It must be conceded that a railroad company charged with negligence at a road crossing, may give evidence to show that they kept a flagman there to warn travelers ; in such case the plaintiff may controvert this evidence and show that no flagman was there. The judge may charge the jury that the presence of a flagman, if they find one was present, must be considered by them upon the question of the care with which defendant run and managed its trains. Can it properly be said that they may not consider the absence of a flagman, if they so find upon the same question ?
I am, therefore, of opinion that the evidence rejected ought to have been received, upon the question of defend*530ant’s negligence; and in reaching this conclusion I have taken no account of the city ordinance, or of the fact that the defendant did not own the road upon which its train was running at the time of the accident. Without reference to these considerations the plaintiff was entitled to this evidence. Our decision proceeds upon the idea that the defendant was bound to run and manage its trains in the streets of a large city with proper care, whether it owned the road or not, and that, as bearing upon the question of care, the absence or presence of a flagman is one of the circumstances to be considered.
But there is another error for which the judgment should be reversed. Upon the trial the plaintiff offered to prove the ordinance of the city of Albany, which required a flagman to be stationed at every street crossing, and the evidence was excluded. It is not questioned that the ordinance was properly passed and promulgated. It was, therefore, in the nature of a law to be observed within the city by all railroad companies. If the defendant had owned the track upon which its train was running at the time of the accident, it has been decided that the evidence would have been competent. (Jetter v. N. Y. and H. R. R. Co., 2 Abb. Ct. of App. Dec., 458; Beisegel v. The N. Y. C. R. R. Co., 14 Abb. Pr. [N. S.], 29; Lane v. Atlantic Works, 111 Mass., 136.) The object of the ordinance was the security and protection of the travelers upon the streets. The defendant must be held to have known of its existence, and all persons within the city were bound to take notice of it as if it had been a law regularly enacted by the legislature. It either, in terms, applied to the defendant, although it was using a road owned by another company; or the defendant may have been guilty of some negligence in running its train upon the road when the owners thereof neglected the duty imposed upon it — to keep a flagman at the crossing. While using the road it was bound, so far as concerns the question of liability for negligence, by the same laws and ordinances which bound the owner. ( Webb v. Portland and K. R. R. *531Co., 57 Maine, 117; Clement v. Canfield, 28 Vt., 302; Michigan Central v. Kanouse, 39 Ill., 272.)

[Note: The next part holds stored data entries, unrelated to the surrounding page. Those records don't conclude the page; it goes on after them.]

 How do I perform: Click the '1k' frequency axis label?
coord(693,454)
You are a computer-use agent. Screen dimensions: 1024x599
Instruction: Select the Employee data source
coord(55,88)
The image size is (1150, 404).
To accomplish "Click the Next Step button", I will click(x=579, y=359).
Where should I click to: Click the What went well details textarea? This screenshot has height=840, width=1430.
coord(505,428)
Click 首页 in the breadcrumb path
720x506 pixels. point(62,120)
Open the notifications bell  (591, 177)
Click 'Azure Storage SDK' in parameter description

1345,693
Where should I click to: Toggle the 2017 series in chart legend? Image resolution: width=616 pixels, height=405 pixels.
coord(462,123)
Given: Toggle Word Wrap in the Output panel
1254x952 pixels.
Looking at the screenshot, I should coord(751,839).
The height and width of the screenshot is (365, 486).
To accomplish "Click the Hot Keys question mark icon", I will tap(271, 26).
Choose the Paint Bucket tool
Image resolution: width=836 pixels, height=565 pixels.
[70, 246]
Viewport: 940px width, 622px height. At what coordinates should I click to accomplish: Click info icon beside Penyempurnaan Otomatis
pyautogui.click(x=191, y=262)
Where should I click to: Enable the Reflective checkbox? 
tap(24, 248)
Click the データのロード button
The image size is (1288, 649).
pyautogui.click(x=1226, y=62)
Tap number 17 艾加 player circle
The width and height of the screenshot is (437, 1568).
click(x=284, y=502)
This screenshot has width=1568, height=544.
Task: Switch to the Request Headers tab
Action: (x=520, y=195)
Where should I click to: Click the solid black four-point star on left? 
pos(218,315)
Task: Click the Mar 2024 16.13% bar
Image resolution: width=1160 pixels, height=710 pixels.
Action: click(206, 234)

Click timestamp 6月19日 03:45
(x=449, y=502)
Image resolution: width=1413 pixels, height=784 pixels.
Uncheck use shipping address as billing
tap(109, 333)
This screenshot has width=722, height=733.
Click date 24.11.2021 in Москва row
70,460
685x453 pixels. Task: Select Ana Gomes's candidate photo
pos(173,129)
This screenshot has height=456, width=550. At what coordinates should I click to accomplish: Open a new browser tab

A violation or disregard of the ordinance, while not conclusive evidence of negligence, is some evidence upon the question to be submitted to the jury, with all the other evidence.
Judgment reversed and new trial granted, costs to abide event.
Rapallo, J., concurs; Church, Oh. J., and Folger, J., concur on last ground; Allen, J., did not vote; Miller, J., did not sit.
Judgment reversed.
59 N. Y.,468.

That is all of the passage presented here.